== Segment start ==

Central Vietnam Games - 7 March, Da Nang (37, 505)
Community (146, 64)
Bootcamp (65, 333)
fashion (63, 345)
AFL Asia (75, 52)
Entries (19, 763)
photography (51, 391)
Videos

== Segment end ==

**INSTRUCTIONS FOR THE TASK:**
Output all of the records exactly, with nothing omitted.

**SOLUTION FOR THIS PROBLEM:**
Central Vietnam Games - 7 March, Da Nang (37, 505)
Community (146, 64)
Bootcamp (65, 333)
fashion (63, 345)
AFL Asia (75, 52)
Entries (19, 763)
photography (51, 391)
Videos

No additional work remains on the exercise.